L’ivoirien Guillaume Soro persona non grata au Cameroun

L’ivoirien Guillaume Soro persona non grata au Cameroun

La visite du président de l’Assemblée nationale de Côte d’Ivoire Guillaume Soro annoncée à Yaoundé du 10 au 11 juin 2014 provoque de vives irritations au pays sans doute le plus anti-Français du pré carré.

Qui sait? Le chef de l’État Paul Biya n’a peut-être pas osé assumer publiquement cette randonnée controversée mise sous le couvert d’une invitation du président de l’Assemblée nationale, Cavaye Yéguié Djibril. Néanmoins tout le monde sait que l’apparatchik du parti au pouvoir, au perchoir depuis des lustres, n’aurait jamais envisagé de son propre chef une chose aussi risquée.
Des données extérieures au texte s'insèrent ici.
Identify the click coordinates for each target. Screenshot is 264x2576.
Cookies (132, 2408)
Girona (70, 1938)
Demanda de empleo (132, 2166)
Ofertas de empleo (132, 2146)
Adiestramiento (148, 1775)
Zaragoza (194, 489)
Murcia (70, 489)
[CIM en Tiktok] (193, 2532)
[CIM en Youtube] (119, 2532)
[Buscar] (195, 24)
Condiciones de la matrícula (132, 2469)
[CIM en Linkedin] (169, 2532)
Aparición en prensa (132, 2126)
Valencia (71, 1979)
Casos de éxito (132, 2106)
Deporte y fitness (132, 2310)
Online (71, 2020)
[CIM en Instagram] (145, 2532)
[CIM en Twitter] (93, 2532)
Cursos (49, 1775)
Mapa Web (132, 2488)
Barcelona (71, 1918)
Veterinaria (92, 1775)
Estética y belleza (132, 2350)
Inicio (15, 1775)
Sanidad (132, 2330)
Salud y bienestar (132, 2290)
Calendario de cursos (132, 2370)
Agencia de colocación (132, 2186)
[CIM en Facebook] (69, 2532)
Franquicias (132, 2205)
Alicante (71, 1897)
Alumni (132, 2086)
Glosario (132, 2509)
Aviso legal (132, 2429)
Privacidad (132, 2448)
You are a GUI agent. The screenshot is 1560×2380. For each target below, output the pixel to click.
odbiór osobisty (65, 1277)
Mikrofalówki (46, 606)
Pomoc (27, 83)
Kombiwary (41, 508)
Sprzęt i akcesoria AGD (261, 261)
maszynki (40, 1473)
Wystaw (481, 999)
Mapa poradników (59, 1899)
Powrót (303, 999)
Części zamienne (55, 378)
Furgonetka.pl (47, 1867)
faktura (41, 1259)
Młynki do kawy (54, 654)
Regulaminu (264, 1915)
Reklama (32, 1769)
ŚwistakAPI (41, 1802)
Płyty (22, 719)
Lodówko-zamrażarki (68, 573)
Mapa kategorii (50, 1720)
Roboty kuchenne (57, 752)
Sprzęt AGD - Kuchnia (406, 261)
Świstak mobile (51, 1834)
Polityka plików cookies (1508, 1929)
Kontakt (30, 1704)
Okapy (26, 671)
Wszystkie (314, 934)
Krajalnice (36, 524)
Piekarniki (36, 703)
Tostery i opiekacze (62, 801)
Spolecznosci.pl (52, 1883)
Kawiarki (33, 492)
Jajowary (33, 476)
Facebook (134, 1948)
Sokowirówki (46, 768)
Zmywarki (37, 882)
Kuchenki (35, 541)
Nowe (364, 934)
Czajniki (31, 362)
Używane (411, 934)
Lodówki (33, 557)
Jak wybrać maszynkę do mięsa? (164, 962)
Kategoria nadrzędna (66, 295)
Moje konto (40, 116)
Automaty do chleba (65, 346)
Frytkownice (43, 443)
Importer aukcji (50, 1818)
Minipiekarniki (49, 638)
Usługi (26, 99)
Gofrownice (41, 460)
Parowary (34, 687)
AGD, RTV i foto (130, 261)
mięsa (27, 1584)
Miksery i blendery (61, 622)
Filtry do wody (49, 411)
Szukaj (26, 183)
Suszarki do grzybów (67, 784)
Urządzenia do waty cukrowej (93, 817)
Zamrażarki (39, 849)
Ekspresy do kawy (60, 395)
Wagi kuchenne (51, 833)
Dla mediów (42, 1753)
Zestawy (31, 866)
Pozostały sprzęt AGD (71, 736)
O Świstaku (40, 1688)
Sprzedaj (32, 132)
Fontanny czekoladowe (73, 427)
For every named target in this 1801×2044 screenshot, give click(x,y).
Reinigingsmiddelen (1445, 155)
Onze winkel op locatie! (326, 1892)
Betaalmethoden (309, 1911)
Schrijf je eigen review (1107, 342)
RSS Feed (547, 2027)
L’exécutif du premier parti de l’opposition du pays, le Social Democratic Front (SDF), a dû consacrer au «futur président de la Côte d’Ivoire» (sic) l’essentiel de son conclave à Buea dans le sud-ouest anglophone le 07 juin. Le texte issu de la rencontre est d’une clarté sans équivoque.

Extraits :

«Considérant la situation actuelle du Président Laurent Gbagbo et de la Côte d’Ivoire;
Considérant la venue annoncée de Guillaume Soro au Cameroun;
(Le bureau national du SDF) «Félicite les dirigeants du Front Populaire Ivoirien pour leur disponibilité à œuvrer pour une véritable réconciliation en Côte d’Ivoire;

«Se dit convaincu que toute continuation de la crise en Côte d’Ivoire satisfait des intérêts étrangers tapis dans l’ombre et qui tirent les ficelles au détriment des Ivoiriens;

«Pense sincèrement qu’une réconciliation véritable des filles et fils de la Côte d’Ivoire passe par la libération de tous les «pro-Gbagbo» qui croupissent dans les prisons sans jugement depuis des années;

«Dénonce une justice des vainqueurs qui s’acharne contre un seul camp des protagonistes du conflit post-électoral dans ce pays frère;

«Demande instamment aux juges de la Cour Pénale Internationale de La Haye de libérer sans conditions Laurent Gbagbo afin qu’un dialogue franc entre acteurs majeurs de la crise en Côte d’Ivoire puisse avoir lieu;

«Pose la satisfaction de ces exigences comme une condition à l’arrivée de Guillaume Soro au Cameroun».

Putschiste au pouvoir

Porte-parole du Rassemblement de la Jeunesse Camerounaise (RJC), Sismondi B. Bidjocka ne pouvait manquer une telle occasion. «Depuis quelque temps, dénonce le RJC, les autorités putschistes au pouvoir en Côte d’Ivoire mènent des campagnes politico-médiatiques au Cameroun en vue de laver un peu le sang versé lors du renversement du président légitime élu Laurent Gbagbo». L’activiste toute catégorie avait déjà dénoncé la diffusion au Yaoundé-Hilton du film-documentaire anti-Gbagbo du journaliste Saïd Mbombo Penda.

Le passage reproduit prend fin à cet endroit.